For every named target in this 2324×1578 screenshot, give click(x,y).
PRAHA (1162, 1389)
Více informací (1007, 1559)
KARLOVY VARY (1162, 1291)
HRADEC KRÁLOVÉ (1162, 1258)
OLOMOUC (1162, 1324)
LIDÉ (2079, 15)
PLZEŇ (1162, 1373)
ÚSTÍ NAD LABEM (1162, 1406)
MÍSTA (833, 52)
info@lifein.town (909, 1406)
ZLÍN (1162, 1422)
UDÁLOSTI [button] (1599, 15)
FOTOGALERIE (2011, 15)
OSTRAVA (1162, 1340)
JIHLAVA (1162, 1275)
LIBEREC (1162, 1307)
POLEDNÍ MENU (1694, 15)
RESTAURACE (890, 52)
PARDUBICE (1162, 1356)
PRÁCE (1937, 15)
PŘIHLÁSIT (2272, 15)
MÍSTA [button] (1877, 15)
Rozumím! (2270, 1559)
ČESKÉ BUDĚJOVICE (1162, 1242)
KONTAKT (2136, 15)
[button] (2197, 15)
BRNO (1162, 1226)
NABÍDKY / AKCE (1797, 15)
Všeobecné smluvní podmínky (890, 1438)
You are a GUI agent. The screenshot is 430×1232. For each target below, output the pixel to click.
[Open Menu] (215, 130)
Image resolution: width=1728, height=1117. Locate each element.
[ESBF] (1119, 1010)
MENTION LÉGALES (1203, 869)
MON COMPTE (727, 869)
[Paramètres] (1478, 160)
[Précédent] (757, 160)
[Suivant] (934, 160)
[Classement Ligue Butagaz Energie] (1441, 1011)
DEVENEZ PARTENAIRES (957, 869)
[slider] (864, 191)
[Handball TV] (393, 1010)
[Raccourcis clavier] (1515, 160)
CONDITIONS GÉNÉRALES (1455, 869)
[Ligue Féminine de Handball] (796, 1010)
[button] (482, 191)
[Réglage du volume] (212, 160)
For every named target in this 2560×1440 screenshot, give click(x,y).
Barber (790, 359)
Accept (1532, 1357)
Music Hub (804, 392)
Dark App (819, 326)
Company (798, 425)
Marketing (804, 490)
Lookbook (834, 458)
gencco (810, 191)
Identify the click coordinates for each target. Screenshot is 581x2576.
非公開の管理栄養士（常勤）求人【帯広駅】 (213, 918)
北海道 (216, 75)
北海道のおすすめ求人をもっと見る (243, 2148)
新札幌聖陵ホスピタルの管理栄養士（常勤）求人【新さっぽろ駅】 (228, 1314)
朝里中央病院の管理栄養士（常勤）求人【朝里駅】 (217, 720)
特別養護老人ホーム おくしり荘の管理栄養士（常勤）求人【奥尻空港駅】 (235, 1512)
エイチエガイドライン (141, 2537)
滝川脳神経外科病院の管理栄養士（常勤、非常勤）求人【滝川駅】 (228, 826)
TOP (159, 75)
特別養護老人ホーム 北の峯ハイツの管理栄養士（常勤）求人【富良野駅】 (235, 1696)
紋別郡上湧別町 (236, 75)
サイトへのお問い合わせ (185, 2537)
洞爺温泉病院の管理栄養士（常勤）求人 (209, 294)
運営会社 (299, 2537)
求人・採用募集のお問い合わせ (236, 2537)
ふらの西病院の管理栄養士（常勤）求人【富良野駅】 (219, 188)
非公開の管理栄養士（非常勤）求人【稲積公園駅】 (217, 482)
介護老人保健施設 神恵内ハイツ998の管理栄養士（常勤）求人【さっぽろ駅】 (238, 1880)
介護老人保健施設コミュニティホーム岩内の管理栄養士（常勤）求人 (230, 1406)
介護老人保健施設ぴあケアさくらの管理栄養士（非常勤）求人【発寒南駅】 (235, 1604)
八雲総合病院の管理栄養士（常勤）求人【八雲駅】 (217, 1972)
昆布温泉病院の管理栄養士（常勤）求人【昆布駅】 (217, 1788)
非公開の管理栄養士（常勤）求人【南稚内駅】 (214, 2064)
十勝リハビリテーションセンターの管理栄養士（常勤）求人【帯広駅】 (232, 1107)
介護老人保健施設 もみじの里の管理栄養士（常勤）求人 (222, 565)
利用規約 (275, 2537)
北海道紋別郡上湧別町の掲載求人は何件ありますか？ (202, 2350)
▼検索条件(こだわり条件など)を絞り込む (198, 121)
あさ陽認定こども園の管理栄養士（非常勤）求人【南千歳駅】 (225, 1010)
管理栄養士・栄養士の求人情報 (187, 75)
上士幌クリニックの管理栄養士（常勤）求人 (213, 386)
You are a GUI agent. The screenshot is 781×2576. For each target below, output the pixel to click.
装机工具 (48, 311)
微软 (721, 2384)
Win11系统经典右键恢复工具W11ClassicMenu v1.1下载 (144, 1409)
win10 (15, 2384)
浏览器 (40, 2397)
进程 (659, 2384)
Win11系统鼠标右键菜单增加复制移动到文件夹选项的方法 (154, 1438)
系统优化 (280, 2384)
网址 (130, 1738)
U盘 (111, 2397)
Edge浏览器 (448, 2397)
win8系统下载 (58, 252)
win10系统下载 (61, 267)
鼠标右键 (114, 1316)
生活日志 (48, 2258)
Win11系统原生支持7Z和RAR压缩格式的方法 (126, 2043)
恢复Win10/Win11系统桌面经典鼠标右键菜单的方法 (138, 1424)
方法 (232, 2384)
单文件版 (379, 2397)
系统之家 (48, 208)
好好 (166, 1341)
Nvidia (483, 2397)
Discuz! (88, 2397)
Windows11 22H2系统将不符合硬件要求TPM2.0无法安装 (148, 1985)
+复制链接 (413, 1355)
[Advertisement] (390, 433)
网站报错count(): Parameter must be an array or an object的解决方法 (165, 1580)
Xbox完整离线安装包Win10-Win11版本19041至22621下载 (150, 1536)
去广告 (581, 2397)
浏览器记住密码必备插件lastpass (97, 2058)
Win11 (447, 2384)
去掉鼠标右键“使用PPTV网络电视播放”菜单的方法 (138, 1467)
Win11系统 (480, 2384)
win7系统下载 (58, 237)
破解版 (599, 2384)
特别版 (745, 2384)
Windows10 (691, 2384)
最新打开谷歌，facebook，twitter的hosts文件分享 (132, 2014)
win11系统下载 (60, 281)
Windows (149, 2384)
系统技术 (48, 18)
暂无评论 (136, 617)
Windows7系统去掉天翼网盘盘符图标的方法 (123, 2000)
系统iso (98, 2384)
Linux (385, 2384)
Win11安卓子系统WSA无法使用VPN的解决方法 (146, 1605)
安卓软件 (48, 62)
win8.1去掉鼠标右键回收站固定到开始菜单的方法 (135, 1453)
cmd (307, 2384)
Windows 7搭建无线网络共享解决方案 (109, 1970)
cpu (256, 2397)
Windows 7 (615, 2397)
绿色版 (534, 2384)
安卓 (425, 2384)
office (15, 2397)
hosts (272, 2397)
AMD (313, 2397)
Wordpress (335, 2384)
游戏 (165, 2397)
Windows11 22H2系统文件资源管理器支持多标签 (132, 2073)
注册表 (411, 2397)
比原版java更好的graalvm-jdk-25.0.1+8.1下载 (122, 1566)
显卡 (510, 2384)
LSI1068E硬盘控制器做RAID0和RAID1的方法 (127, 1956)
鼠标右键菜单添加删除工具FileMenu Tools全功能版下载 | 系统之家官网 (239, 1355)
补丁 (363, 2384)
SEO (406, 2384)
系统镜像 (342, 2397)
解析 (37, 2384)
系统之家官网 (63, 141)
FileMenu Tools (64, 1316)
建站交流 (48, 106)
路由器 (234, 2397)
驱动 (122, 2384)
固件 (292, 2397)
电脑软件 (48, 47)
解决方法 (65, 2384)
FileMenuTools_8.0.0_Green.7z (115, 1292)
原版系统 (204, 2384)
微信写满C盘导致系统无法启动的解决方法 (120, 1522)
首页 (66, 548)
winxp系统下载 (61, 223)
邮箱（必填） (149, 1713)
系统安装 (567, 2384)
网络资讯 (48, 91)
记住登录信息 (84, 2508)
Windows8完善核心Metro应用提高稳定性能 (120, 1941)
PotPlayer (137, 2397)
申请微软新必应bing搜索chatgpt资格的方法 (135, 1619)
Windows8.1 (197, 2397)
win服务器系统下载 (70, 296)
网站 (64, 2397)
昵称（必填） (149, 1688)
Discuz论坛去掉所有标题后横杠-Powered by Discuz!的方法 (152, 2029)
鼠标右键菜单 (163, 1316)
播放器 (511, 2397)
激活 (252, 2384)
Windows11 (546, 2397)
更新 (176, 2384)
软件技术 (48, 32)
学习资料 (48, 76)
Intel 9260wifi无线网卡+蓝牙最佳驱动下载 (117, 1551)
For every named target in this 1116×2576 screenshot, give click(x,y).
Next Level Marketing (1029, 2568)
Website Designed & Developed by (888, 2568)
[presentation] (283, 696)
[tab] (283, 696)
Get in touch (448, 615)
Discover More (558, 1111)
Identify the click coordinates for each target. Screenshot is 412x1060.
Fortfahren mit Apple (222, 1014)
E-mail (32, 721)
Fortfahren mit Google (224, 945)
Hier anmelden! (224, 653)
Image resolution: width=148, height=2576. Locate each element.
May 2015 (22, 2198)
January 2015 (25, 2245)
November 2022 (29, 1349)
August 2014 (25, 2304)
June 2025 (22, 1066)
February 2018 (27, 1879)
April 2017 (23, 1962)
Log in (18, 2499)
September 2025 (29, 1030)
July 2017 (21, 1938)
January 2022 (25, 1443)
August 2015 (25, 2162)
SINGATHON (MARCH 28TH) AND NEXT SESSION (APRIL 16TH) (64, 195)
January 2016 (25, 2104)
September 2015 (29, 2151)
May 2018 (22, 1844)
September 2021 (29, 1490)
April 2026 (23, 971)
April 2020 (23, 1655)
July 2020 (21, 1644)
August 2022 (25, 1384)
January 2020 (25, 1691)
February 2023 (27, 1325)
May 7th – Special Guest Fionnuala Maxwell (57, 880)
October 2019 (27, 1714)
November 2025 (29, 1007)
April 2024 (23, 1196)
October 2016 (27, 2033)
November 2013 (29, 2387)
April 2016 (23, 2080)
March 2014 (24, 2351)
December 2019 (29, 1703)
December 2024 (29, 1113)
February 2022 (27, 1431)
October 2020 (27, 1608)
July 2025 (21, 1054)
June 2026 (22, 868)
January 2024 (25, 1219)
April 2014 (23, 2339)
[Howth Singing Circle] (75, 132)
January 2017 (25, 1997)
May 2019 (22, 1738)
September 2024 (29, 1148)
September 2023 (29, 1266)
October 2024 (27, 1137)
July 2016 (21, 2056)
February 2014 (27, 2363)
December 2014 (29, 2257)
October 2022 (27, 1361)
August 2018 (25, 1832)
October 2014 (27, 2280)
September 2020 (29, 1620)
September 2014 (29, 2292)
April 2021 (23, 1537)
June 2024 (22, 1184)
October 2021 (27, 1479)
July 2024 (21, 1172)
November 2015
══════════════════════════════
*TASK BRIEF*
Above is a listing; print exactly its lines from the one with "Fortfahren mit Google (224, 945)" through the one with "September 2025 (29, 1030)", and no other lines.

*EXPECTED ANSWER*
Fortfahren mit Google (224, 945)
Hier anmelden! (224, 653)
Image resolution: width=148, height=2576. Locate each element.
May 2015 (22, 2198)
January 2015 (25, 2245)
November 2022 (29, 1349)
August 2014 (25, 2304)
June 2025 (22, 1066)
February 2018 (27, 1879)
April 2017 (23, 1962)
Log in (18, 2499)
September 2025 (29, 1030)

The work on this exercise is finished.